Wie LIFE die Rückkehr des Waldrapps nach Europa ermöglicht

Hoch über den Bergen fliegt ein Schwarm Waldrappe, begleitet von einem Naturschützer
© Waldrappteam Conservation and Research
Begleitet von menschlichen Pateneltern machen sich die junge Waldrappe auf den Weg durch Europa

Der aus Europa verschwundene Waldrapp kehrt dank „menschengeführter Migration“ zurück. Dass dies gelingt, ist nicht nur wissenschaftlicher Expertise zahlreicher Kooperationspartner, Innovationskraft und außergewöhnlichem Engagement zu verdanken, sondern auch einem zentralen Instrument europäischer Umweltpolitik: dem LIFE-Programm.

Gastbeitrag von Johannes Fritz, Waldrappteam Conservation & Research

Wenn im Herbst Gruppen großer schwarzer Vögel die Thermik der Alpen nutzen, um über die Pässe nach Süden zu gelangen, oder ein abenteuerlich anmutendes Ultraleichtflugzeug mit einer wohlgeordneten Formation eben dieser Vögel der Atlantikküste Spaniens entlang fliegt, dann sind das mehr als nur beeindruckende Naturschauspiele.

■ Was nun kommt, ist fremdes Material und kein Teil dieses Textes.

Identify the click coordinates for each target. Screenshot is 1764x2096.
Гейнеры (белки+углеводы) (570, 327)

Es sind sichtbare Zeichen eines der ambitioniertesten Artenschutzprojekte Europas: Der Waldrapp (Geronticus eremita) kehrt zurück. 

Während in Brüssel über die Ausgestaltung des Mehrjährigen Finanzrahmens der Europäischen Union für die Jahre 2028 bis 2034 verhandelt wird, zeigt das Waldrapp-Projekt beispielhaft, warum Europa auch künftig ein eigenständiges Förderinstrument für den Naturschutz braucht. Denn die großen Herausforderungen im Natur-, Arten- und Klimaschutz lassen sich nur durch gemeinsames, grenzüberschreitendes Handeln bewältigen.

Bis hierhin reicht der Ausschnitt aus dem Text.